You want to be traveling in a linear direction with as little deviation
Tip 5 – Hands: Open vs. Closed
Cueing the hands can be a touchy subject. Some coaches believe
that having your hands open is the best way while others like
a closed hand for their athletes to use while running.
First, I would look at the athlete. If they look as if their shoulders/arms
are staying relaxed and aren’t crossing the midline then
you shouldn't cue this athlete too much with hand technique. There
are so many other cues and techniques to work on then to worry
about their hands if they don’t seem to be causing a problem.
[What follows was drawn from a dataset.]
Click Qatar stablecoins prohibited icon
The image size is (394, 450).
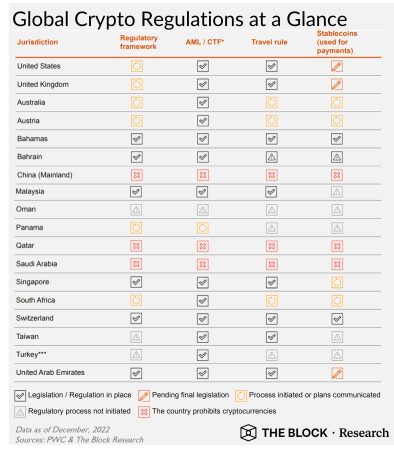click(337, 246)

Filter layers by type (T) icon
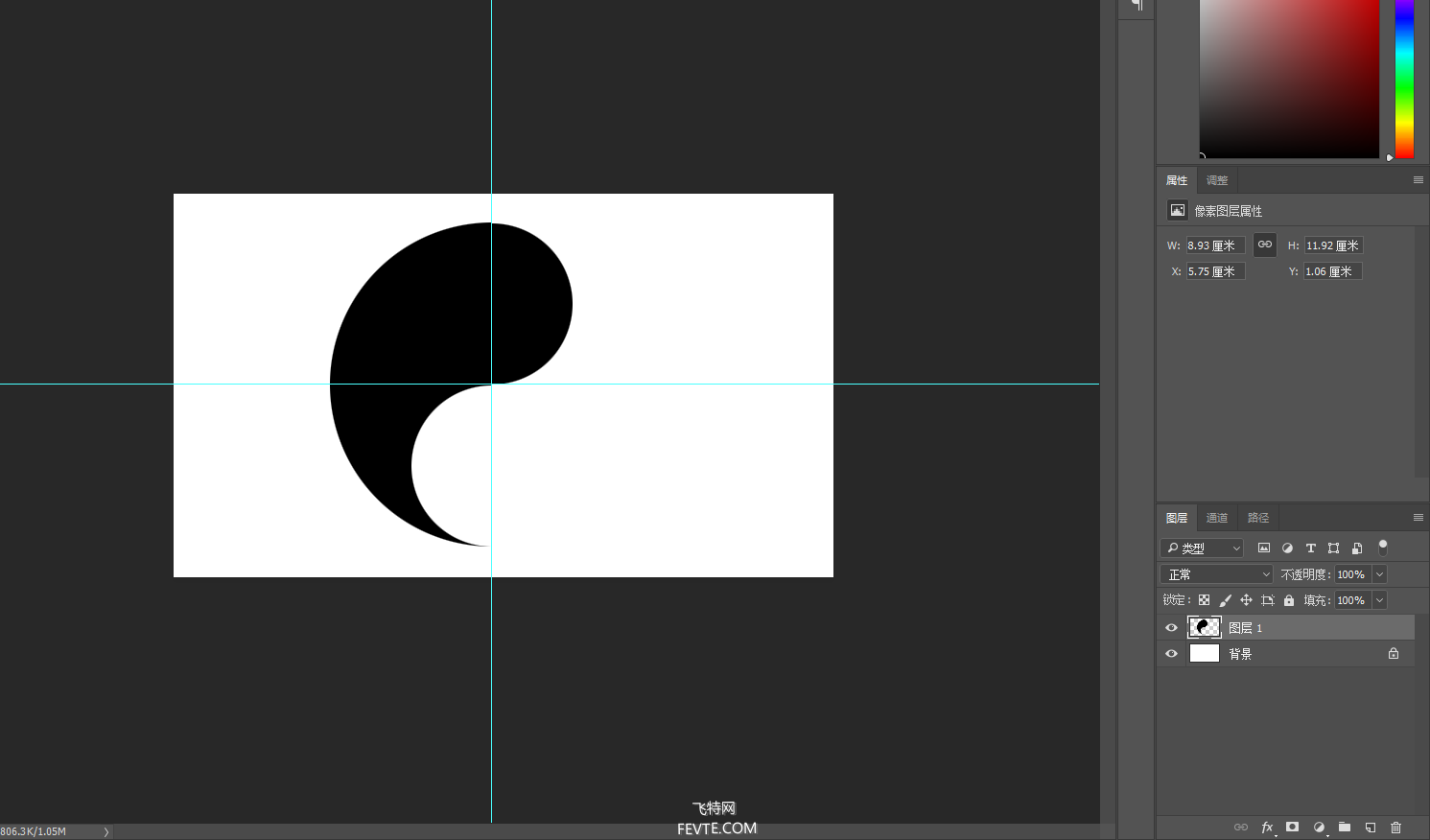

If your athlete is not staying relaxed in their arms and shoulders
then I would address then hands. Usually if the hands are wide
open with the fingers and palms are straight, the forearm tends
to be flexed. This causes tension of the arm and the upper arm
and shoulders, and as you know, this can affect the elasticity
of your muscles causing you to fight yourself as you move. The
same thing can happen when you make a fist and try to run. Holding
your hands clenched causes your forearms to be tight and you will
run into the same problem as the 'open' hand.
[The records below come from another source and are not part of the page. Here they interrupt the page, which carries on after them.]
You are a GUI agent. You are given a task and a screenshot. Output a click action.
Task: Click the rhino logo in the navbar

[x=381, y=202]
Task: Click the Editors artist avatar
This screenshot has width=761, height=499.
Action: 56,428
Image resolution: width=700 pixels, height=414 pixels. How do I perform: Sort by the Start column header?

I teach in between both of these. You want your hands to stay
relaxed. I'm sure you have heard this saying before to ' pretend
you are holding a potato chip in your hand and you don't want to
break it'. You can actually feel your fingers almost bouncing up
and down as your run. This is the type of relaxation that should
carry to the rest of your arm up to your shoulder. Keep the hands
loose, but not open.
Another thing to note is that looking at the top receivers and
defensive backs, they never run with closed hands because they
want their hands to be as soft as possible to catch a ball. If
their hands are closed, their arms will be tight and it will take
more time to open them and create the soft hands that they are
Tip 6 - Stride Length
We touched a little on stride frequency, now let's get into stride
length. Your optimal stride length should be about 2.5-2.7 times
your leg length (measured from the crest of your greater trochanter
to the floor).
While optimal stride length is important, I would stay away form
certain exercises to try to increase it. Excessive downhill and
over speed running can actually cause problems with your running
technique. If the slope going downhill is too much and if you are
being pulled fast during over speed work, your legs starts to create
a braking action. This is where your foot plantar flexes (toes
pointed down) in front of your center of mass to try and stop that
speed. So, you are fighting yourself and stopping any speed you
are trying to create. This can not only cause damage to your hamstrings
but can also create neuromuscular integration problems.
Flexibility (dynamic ranges of motion and static stretching) and
strength & power training (which also helps joint stabilization)
are the best ways to reach your optimal stride length level.